*To do*. Write out all of the listing exactly. Add nothing to it.

*Data excerpts*.
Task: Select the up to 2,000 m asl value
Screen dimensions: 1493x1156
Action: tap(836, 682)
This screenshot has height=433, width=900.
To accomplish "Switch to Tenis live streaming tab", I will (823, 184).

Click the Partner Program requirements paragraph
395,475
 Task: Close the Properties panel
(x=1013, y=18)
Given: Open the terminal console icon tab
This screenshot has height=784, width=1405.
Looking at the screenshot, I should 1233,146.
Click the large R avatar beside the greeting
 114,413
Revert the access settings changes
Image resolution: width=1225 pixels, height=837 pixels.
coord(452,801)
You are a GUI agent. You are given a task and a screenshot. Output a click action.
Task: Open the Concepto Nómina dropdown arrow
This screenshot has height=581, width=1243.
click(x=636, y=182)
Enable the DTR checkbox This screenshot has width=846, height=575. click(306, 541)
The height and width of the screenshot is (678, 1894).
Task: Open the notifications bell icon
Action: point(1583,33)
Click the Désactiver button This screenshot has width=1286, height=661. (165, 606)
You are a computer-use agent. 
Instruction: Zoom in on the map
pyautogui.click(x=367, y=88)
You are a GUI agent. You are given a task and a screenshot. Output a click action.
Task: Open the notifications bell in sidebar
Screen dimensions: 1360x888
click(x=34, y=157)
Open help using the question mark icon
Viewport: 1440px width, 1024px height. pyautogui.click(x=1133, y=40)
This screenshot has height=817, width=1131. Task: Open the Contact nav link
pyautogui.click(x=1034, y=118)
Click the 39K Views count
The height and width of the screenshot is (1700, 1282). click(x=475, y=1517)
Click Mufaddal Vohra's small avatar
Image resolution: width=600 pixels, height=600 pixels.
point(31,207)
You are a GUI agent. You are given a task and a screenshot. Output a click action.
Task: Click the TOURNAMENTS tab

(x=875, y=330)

*Exercise answer*.
Task: Select the up to 2,000 m asl value
Screen dimensions: 1493x1156
Action: tap(836, 682)
This screenshot has height=433, width=900.
To accomplish "Switch to Tenis live streaming tab", I will (823, 184).

Click the Partner Program requirements paragraph
395,475
 Task: Close the Properties panel
(x=1013, y=18)
Given: Open the terminal console icon tab
This screenshot has height=784, width=1405.
Looking at the screenshot, I should 1233,146.
Click the large R avatar beside the greeting
 114,413
Revert the access settings changes
Image resolution: width=1225 pixels, height=837 pixels.
coord(452,801)
You are a GUI agent. You are given a task and a screenshot. Output a click action.
Task: Open the Concepto Nómina dropdown arrow
This screenshot has height=581, width=1243.
click(x=636, y=182)
Enable the DTR checkbox This screenshot has width=846, height=575. click(306, 541)
The height and width of the screenshot is (678, 1894).
Task: Open the notifications bell icon
Action: point(1583,33)
Click the Désactiver button This screenshot has width=1286, height=661. (165, 606)
You are a computer-use agent. 
Instruction: Zoom in on the map
pyautogui.click(x=367, y=88)
You are a GUI agent. You are given a task and a screenshot. Output a click action.
Task: Open the notifications bell in sidebar
Screen dimensions: 1360x888
click(x=34, y=157)
Open help using the question mark icon
Viewport: 1440px width, 1024px height. pyautogui.click(x=1133, y=40)
This screenshot has height=817, width=1131. Task: Open the Contact nav link
pyautogui.click(x=1034, y=118)
Click the 39K Views count
The height and width of the screenshot is (1700, 1282). click(x=475, y=1517)
Click Mufaddal Vohra's small avatar
Image resolution: width=600 pixels, height=600 pixels.
point(31,207)
You are a GUI agent. You are given a task and a screenshot. Output a click action.
Task: Click the TOURNAMENTS tab

(x=875, y=330)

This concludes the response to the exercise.